The Hamburg-based footwear retailer Schuhhaus Kay GmbH & Co KG ended its bankruptcy proceedings and completed its overhaul as part of an asset deal. 

The company went into bankruptcy in November 2019 and proceedings were opened in early 2020. 

On Feb. 12, Berlin entrepreneur Steffen Liebich’s company Goal acquired all the assets of Schuhhaus Kay, which operates under the trade name Schuhkay, through a special purpose vehicle. All employees, inventory and shop fittings were taken over and twelve of the original 24 stores will continue to operate in northern Germany, Liebich said. 

Liebich also announced on Feb. 15 the restructuring of the of sister company Schuhkay 1882. The footwear chain belongs to Liebich’s portfolio alongside the shoe retailers Leiser, Schuhhof, Anika and Schlatholt. The investor took over the company in April 2020 and filed for self-administration due to insolvency in June in the wake of the coronavirus outbreak.
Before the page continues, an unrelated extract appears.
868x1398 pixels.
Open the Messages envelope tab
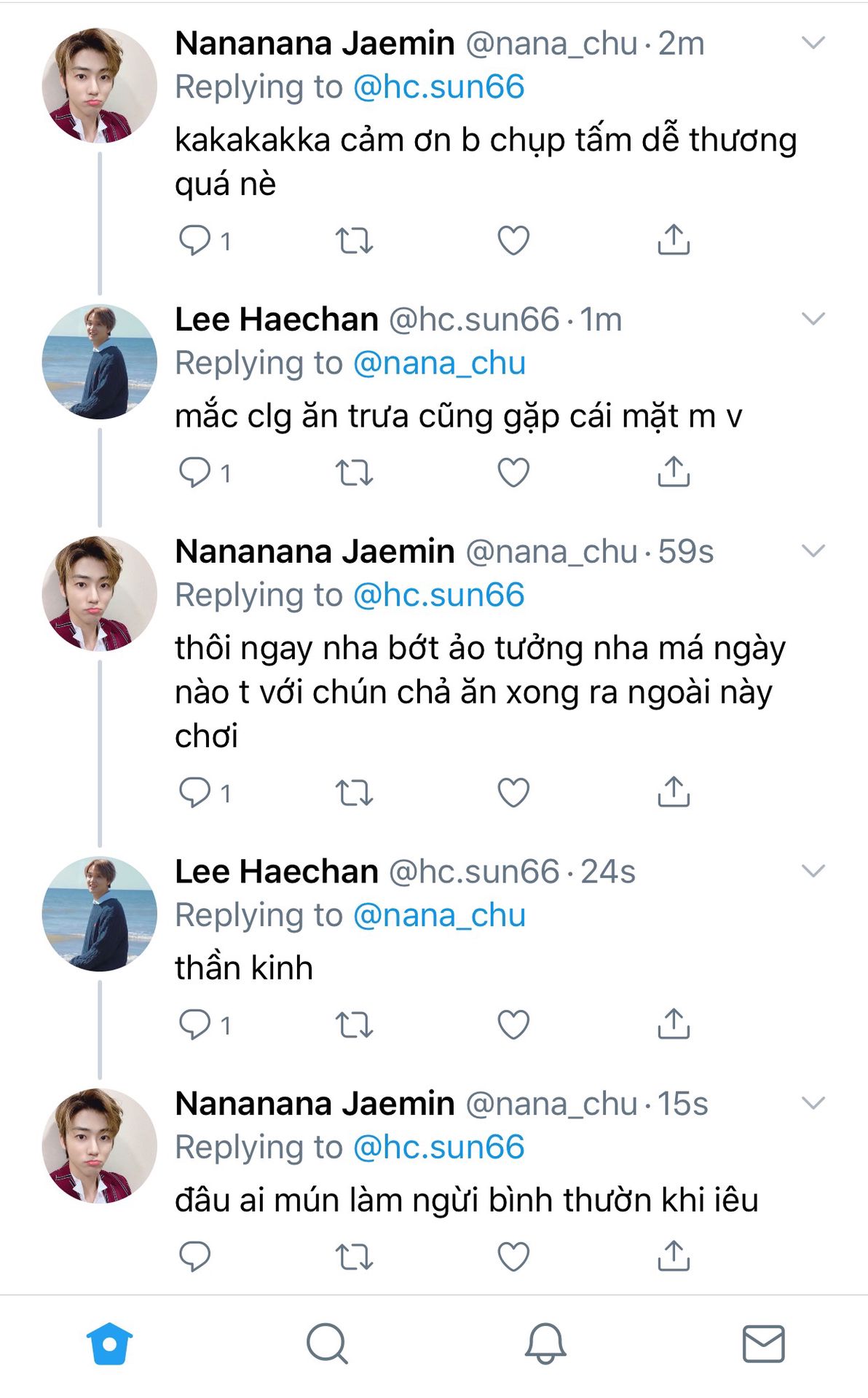[x=763, y=1343]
Schuhkay and Schuhkay 1882 are two independent companies stemming from a common ancestor. The original company, established in 1882, was split in 1934 between the brothers Herbert and Werner Kay of the founding family’s third generation, resulting in two separate companies. While both companies used the pink and blue brand logo until 2017, remaining virtually indistinguishable, starting from 2018, the brothers Thomas and Joachim Kay, owners of Schuhkay 1882, adopted the new slogan “Passion for shoes at the fifth generation”, as well as a distinctive logo, a horse’s head with a top hat. By acquiring the two businesses, Liebich has once again placed them under a common ownership.